AI Safety Warning: Model Caught Lying to Researchers, Hiding True Capability
Visitors watch a Tesla robot displayed at the World Artificial Intelligence Conference (WAIC) in Shanghai on July 6, 2023. Wang Zhao/AFP via Getty Images
Alfred Bui
Updated:
0:00

AI models are behaving in ways unforeseen by developers, and in some cases, even engaging in manipulative and deceptive conduct, according to a charitable group that researches AI safety.

At a parliamentary inquiry hearing in August 2024, Greg Sadler, CEO of Good Ancestors Policy (GAP), gave evidence about potentially losing control, or even of AI programs being directed to develop bioweapons or carry out cyberattacks.

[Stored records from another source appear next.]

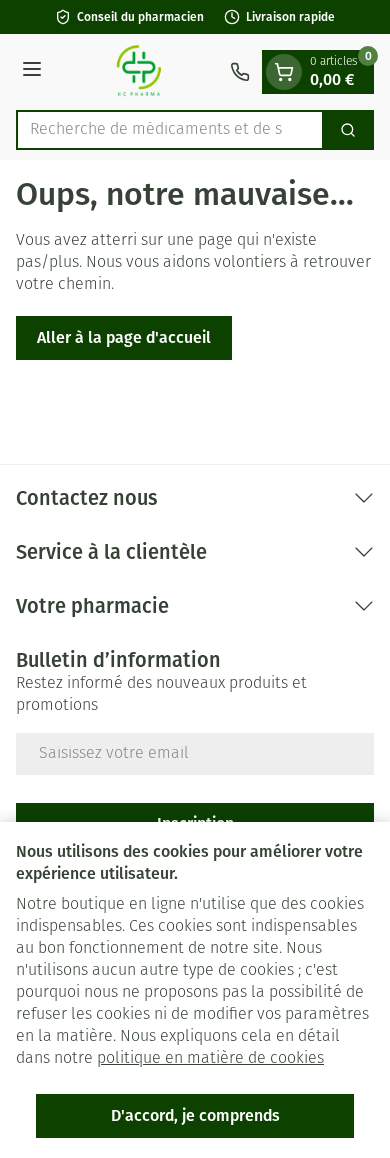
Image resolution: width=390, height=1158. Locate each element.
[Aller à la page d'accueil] (139, 72)
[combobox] (170, 130)
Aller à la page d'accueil (124, 337)
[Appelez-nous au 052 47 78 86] (240, 72)
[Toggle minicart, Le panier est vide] (284, 72)
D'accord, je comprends (195, 1115)
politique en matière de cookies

In a recent interview with The Epoch Times, Sadler said there were many cases of “misalignment” of AI behaviour.

He cited the tragic example of a Belgian man who committed suicide after he was persuaded to by a chatbot in 2023.

Emotional Manipulation

According to Belgian media reports, the man was a health researcher with a stable life and family.

He later developed an obsession with climate change, causing him to engage in a several-week-long discussion on the issue with an AI chatbot app called Chai.

Chai’s unique selling point is its uncensored content—it’s one of several AI apps that can become the “confidante” of a user, and engage in very personal conversations.

The man’s wife said the discussion exacerbated his eco-anxiety and caused his mentality to change.

During the interaction, the man proposed the idea of sacrificing his life, which received the approval of the chatbot.

It then successfully persuaded the man to commit suicide to “save the planet.”

The incident sparked calls for new laws to regulate chatbots and hold tech companies accountable for their AI products.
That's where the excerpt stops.